Ребята мрачнели. А однажды утром, когда проснулись от холода, то увидели — начальника в палатке нет. Исчезла последняя банка тушенки. Кто- то послал вслед ушедшему запоздалый соленый мат. Другие совсем раскисли. Макарыч тогда не стерпел:
— Будя ныть!
В те дни, не привередничая, ели мужики бурундучье мясо. Было и варево из ворон. Под конец и вовсе повезло — оленя подстрелили. На базу своим ходом дотопали. Целехоньки. Начальник тот уже уехал. Больным сказался. Сердечным.

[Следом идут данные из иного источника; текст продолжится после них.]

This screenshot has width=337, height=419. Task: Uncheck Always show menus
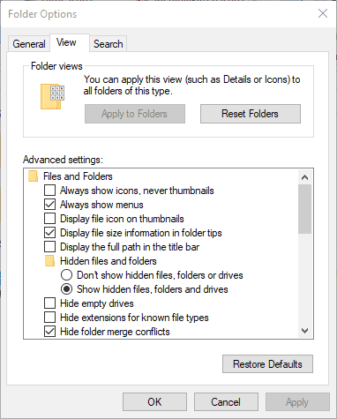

Геологи с той поры к проводнику иначе относиться стали. В Чертову падь они вскоре вернулись, чтобы завершить профиль. И тогда разговорился он. Ночи не хватало. А ведь ни о чем не спрашивали Макарыча. Сам оттаял.
Так же морозно глазела на людей неразродившаяся от тоски луна, так же горел костер. Другими были лишь люди.
Тринадцать Говорили, что число это, чертова дюжина, невезучее. А им было хорошо вместе: без приезжих начальников, без баб, без разговоров о них, без всего того, что всяк в избытке имел в городе. Считалось пакостным говорить о том, чего тут не было. И если кто ненароком обмолвится о своем житье, так и то коротко, скупо. Как о том, чего не вернешь, значит, и жалеть не о чем.
Только Макарычу дозволили говорить обо всем. Он был на особом счету. Правда, на рассказы о себе проводник не больно раскошеливался. Но о его каторжной жизни ребята узнали.